Singkat aja, terkadang disaat kita menyadari kebiasaan kita, entah itu rutinitas atau apa, kita baru mulai berpikir. Apakah rutinitas tersebut hal yang baik bagiku atau orang lain? Apa rutinitas itu sudah benar kulakukan atau harus ada perbaikan? Apa rutinitas itu bermanfaat atau sia-sia?

Belakangan ini itulah yang terjadi pada insan ini. Bingung. Gelisah. Bimbang. Tak lama merenung, muncul sebuah gagasan dalam otaknya. "Mungkin rutinitasmu gak salah, tapi caramu memandang rutinitasmu adalah salah saat ini, mungkin justru disitu letak kesalahannya." Terdengar seperti sebuah pembelaan? Tapi jujur, itu yang kurasakan. Justru dari sana mungkin aku bisa mengambil hikmah nya.

Contoh nyata, aku bukan seorang yang benar-benar pintar di suatu pelajaran. Mungkin aku cepat paham, namun aku juga cepat lupa. Aku perlu latihan, tapi aku juga malas latihan. Itulah yang membuat nilaiku pas-pasan. Apakah itu hal baik atau buruk?
Di sisi lain, kemampuanku bisa dibilang rata-rata.

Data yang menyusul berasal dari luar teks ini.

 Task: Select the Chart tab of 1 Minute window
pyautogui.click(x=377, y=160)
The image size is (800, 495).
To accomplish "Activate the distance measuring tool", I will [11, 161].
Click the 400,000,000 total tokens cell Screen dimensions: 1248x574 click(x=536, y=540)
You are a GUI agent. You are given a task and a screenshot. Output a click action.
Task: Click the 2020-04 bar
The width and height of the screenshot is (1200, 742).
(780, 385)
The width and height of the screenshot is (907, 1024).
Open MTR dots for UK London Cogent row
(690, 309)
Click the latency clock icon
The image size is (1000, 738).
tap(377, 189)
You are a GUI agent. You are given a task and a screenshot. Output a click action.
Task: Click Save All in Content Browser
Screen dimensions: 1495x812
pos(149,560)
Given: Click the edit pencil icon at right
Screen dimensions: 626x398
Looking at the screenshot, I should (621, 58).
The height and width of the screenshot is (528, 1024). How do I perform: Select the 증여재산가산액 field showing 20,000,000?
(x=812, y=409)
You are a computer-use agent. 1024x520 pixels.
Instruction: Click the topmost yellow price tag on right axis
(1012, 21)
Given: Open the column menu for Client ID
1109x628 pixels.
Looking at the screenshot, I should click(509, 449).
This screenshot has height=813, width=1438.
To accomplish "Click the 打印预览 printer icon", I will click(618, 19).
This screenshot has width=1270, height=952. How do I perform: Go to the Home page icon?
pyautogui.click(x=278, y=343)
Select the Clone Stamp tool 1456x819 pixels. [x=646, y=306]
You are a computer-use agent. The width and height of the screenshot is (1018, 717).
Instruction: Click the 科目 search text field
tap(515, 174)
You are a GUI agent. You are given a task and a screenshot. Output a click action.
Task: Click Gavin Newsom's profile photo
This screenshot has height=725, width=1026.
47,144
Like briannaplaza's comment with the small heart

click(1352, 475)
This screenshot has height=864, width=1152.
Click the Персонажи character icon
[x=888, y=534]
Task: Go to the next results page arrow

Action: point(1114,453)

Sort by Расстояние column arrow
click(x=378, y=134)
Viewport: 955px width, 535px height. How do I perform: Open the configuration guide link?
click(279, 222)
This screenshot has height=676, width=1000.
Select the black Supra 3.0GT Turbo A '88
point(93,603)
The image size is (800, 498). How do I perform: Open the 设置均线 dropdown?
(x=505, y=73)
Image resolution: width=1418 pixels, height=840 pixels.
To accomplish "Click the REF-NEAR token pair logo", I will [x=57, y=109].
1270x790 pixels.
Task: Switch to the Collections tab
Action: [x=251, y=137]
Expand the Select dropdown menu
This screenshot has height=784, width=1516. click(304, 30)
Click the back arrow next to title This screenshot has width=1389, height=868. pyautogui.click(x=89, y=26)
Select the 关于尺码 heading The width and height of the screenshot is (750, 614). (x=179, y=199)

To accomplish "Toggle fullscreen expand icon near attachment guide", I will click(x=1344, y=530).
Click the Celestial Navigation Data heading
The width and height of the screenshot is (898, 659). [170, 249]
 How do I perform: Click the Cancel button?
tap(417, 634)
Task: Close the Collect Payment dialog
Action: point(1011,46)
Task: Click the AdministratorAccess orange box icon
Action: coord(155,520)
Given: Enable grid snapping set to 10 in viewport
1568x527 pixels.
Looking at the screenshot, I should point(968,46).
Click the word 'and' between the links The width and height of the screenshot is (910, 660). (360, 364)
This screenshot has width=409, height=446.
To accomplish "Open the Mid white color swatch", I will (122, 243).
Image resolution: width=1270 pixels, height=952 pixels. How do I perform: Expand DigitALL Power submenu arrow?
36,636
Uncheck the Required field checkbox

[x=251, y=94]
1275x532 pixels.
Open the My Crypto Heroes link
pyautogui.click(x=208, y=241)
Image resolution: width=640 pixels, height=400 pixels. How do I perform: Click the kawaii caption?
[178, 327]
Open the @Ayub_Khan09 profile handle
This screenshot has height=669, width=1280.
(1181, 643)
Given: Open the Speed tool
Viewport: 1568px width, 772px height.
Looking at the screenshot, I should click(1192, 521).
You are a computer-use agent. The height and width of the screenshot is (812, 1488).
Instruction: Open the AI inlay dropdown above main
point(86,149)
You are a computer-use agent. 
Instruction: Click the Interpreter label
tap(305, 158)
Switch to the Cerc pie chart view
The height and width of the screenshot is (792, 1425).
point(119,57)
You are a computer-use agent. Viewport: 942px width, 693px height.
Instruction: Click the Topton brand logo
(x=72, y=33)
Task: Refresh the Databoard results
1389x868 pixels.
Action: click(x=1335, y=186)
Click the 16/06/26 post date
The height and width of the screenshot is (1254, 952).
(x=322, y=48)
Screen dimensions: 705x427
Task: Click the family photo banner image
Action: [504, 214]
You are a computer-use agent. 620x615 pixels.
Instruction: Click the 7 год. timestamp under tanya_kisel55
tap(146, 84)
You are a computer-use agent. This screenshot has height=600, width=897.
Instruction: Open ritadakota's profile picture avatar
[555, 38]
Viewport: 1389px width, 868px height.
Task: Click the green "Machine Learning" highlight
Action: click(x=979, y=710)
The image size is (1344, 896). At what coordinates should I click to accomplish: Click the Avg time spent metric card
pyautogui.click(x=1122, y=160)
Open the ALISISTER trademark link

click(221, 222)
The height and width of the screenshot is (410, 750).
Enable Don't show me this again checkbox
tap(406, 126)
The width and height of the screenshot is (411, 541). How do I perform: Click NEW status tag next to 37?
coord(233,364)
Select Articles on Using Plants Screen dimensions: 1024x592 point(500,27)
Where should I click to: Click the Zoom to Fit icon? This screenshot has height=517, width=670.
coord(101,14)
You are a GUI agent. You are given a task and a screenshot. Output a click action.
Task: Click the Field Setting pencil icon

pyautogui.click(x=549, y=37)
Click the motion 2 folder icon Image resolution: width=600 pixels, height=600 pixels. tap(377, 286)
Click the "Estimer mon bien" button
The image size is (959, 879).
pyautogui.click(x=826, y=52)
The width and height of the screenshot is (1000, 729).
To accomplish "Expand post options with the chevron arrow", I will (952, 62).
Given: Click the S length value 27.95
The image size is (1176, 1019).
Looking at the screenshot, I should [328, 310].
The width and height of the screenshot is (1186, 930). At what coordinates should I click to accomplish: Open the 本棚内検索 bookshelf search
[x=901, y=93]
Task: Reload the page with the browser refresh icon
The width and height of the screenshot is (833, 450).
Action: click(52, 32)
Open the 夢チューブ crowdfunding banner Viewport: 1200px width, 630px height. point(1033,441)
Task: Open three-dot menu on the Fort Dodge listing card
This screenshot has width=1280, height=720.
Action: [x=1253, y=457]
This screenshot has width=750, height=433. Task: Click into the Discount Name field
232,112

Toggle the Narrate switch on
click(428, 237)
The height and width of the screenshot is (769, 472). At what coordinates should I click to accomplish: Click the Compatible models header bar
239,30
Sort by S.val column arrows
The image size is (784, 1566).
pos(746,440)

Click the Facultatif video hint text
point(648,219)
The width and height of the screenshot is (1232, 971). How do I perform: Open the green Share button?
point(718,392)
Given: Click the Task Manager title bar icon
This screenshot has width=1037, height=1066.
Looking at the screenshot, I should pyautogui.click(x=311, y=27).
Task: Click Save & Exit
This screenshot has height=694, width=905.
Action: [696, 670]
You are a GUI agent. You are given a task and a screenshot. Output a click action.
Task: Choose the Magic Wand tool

Tidak ada pelajaran yang I'm really good at it juga tidak ada pelajaran yang I really am suck at it. Tengah-tengah. Namun, dari ketengah-tengahanku, hasil akhir yang ku dapat adalah menengah ke atas. Bukan hal yang cukup buruk.
Di situ aku berpikir. Hasil akhirku menengah ke atas, namun tidak jarang dalam pelajaran (seperti saat kuis, latihan, tugas) nilaiku justru menengah ke bawah. Bukan hal yang dapat ku banggakan tentunya. Tapi itu keraguan yang dapat kubagikan.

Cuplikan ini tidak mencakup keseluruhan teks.